My old EWS was 3.3 all spaces used up.
He spoke with his contact at BMW - they recommended new EWS.

*Situation: EWS replaced 3.3 to 4.3 as 3.3 is no longer available. DME is original (as far as I know - I am second owner).*

New EWS installed - key turns - car fires up. I did some reading here on forum and asked him if he 'aligned EWS and DME' he said yes. In my research here, I connected with Mark at rmsonline - he recommended their EWS kit. Did a great job explaining issues with newer EWS4.3..... says in about 1-2 weeks I'll have a no-crank no start issue.

*7- days later.* Go to start car: Crank - No start. Grab my indie guys Auutel unit and read that DDE needs adjustment. 30 seconds later. Turn key - Car fires up. (Mark is right). Continue to drive car - touching wood every time I turn the key....

*7- days later.* Same situation: Crank - No start. I grab the Auutel and do the adjustment. Car fires up. (I'm thinking if Mark could see me he'd be busting a gut).

I ask my indie guy if he's sure he's done the alignment - which he says yes. And I'm not sure to call him on it because the car is running. Don't get me wrong this guy has saved me thousands from the stealer.

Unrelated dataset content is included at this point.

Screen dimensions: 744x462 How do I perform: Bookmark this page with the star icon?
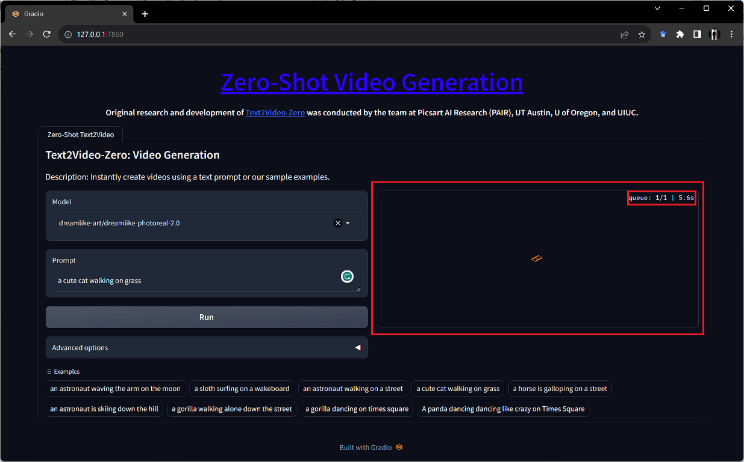[x=641, y=34]
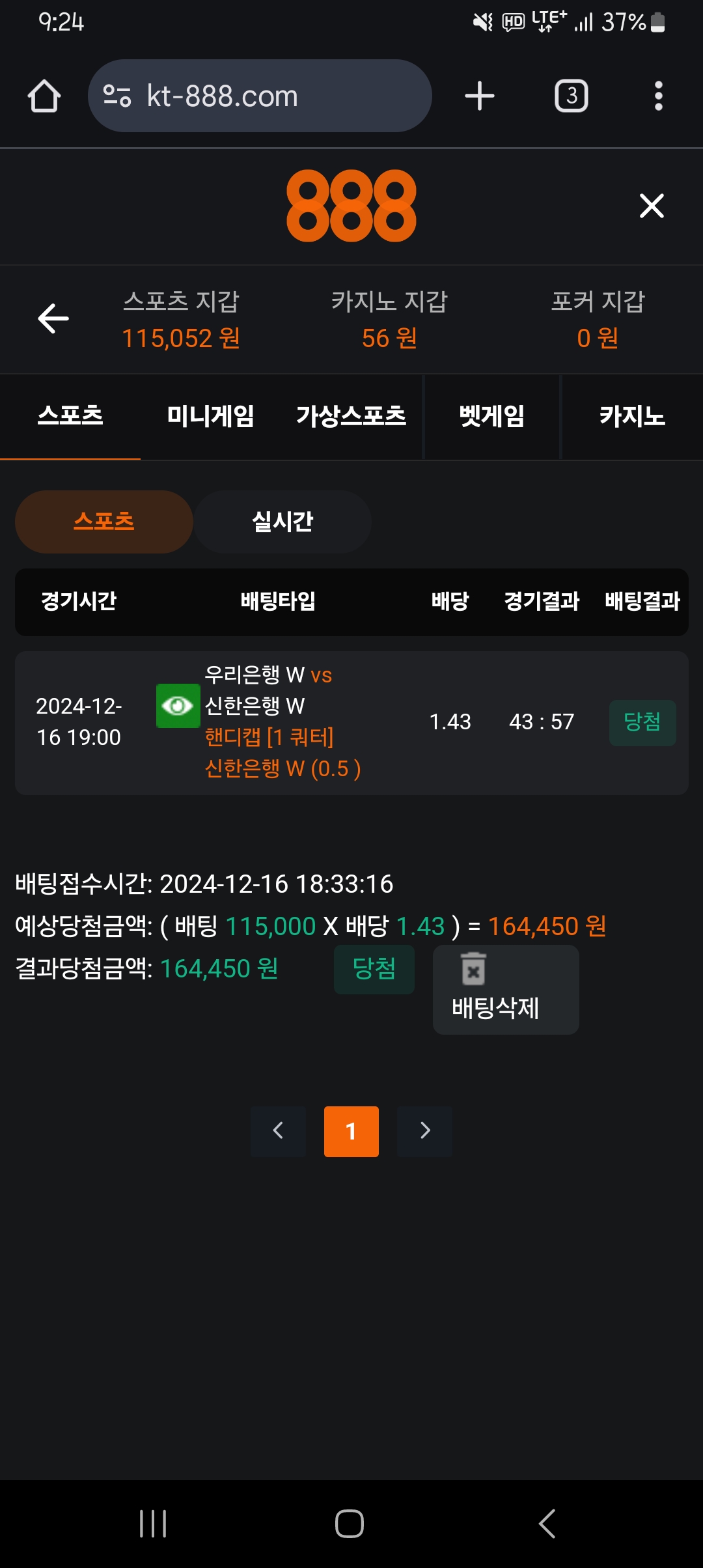Select the orange 스포츠 filter pill

(104, 522)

Can you guess what happens 7 - days later? :rofl: This time I come back and armed with some info I have read here and Marks famous last words ringing in my head. I think the EWS, Keys and DME are fine but since the EWS is newer and my keys and DME are older (as in firmware) this is why they roll out of sync (that's really what Mark told me...lol. I suggest to my indie guy that maybe we need to update the DME's firmware. He says he'll talk to his BMW friend....

So he runs ISAT/P on my E39 and does what I think is an update... but I can't really tell by the report he printed. He says he update DME - should be all good now. Hmmm... by the ISTA report it took just about 12 minutes.....So far car has been good (4 days)

Tomorrow my indie guys is going on vacation for 2 weeks - just in case he's lending me his Auutel (in case I need to do an adjustment while he's away). I'd like to get my hand on that lappy with ISTA/P though but he won't part with that 

So after stewing about this over the weekend I decided to get into this programming thing and with the help of Shawn and Brandon I managed to get my mac set up (Dual Boot Win7) and the various apps. I have ordered my cable and it's speeding its way from Romania (why :dunno. I figured - why not learn about this stuff anyways so I'll know what's going on with my E39. In 4 days I'll know if my indie guy actually did update the DME. If not I'll do an adjustment until he gets back.... or if my cable gets here - I'll spend some time snooping around.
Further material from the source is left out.